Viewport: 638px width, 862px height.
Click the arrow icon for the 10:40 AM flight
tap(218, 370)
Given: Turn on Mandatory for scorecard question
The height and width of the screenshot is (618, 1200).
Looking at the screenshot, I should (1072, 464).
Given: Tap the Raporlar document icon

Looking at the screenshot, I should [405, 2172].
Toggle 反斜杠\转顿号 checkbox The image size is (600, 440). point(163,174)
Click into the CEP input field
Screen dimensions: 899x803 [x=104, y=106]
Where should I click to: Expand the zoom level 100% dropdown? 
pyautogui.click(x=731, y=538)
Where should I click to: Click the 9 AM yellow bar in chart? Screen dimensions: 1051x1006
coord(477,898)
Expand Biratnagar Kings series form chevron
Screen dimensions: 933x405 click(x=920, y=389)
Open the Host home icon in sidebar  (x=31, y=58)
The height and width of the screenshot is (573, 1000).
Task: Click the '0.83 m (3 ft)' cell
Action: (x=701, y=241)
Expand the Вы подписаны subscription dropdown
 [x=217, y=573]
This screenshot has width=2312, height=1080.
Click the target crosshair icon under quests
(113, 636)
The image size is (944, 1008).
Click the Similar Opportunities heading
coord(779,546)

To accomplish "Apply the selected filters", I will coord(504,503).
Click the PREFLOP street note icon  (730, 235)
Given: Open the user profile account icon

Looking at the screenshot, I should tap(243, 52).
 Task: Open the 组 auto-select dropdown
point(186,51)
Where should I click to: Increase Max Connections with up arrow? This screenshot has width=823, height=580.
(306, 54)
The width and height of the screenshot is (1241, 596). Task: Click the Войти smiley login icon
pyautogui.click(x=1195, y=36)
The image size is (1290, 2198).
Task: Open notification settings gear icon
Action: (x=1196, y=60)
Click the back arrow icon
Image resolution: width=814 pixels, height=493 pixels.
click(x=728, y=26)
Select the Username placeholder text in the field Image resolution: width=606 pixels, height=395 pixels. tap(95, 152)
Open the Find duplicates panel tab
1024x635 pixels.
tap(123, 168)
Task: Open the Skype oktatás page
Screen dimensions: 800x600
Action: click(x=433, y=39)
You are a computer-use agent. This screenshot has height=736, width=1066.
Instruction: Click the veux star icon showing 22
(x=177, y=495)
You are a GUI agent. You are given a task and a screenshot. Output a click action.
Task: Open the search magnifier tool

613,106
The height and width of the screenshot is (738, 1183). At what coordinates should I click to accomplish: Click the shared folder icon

☆ ☆ ☆ ☆

§ Task statement
Count the lines in the entries where the string "accomplish" appears, and report only the number.

§ Result of this task
2